**YOUR OBJECTIVE:**
List every actor the acting review below mentions by name, leaving out character names.

What about the acting? By now we’ve all heard or heard about Christian Bale’s rant on the set. But I kept wondering when his character was in such a strong emotional state that a distraction would cause such an outburst. He screams a lot. He also talks in his low Batman voice a lot. He gives fireside chats over the radio to the Resistance, but they come across as read speeches not emotional moments.

The rapper, Common, is one of Connor’s buddies and can’t act at all! Every line sounds like he’s reading it. There’s one point when he says “huh?” and it sounds so artificial it got a laugh from the audience. Rappers have every right to act in films, no problem with it. However, with the expectations and stakes so high for this much-anticipated film, you think they would have cast a better actor.

Bryce Dallas Howard, Helena Bonham Carter and Moon Bloodgood (yep, that’s her name) aren’t given any time or room to actually act. They could have saved the film millions by casting unknowns in these roles and no one would have noticed a difference.

**DATASET CONTENT:**

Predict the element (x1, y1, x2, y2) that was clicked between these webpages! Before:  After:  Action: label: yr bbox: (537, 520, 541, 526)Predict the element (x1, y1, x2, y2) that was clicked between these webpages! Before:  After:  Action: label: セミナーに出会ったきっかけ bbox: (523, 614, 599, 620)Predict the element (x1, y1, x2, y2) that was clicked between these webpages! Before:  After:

**SOLVED PROBLEM:**
Christian Bale, Common, Bryce Dallas Howard, Helena Bonham Carter, Moon Bloodgood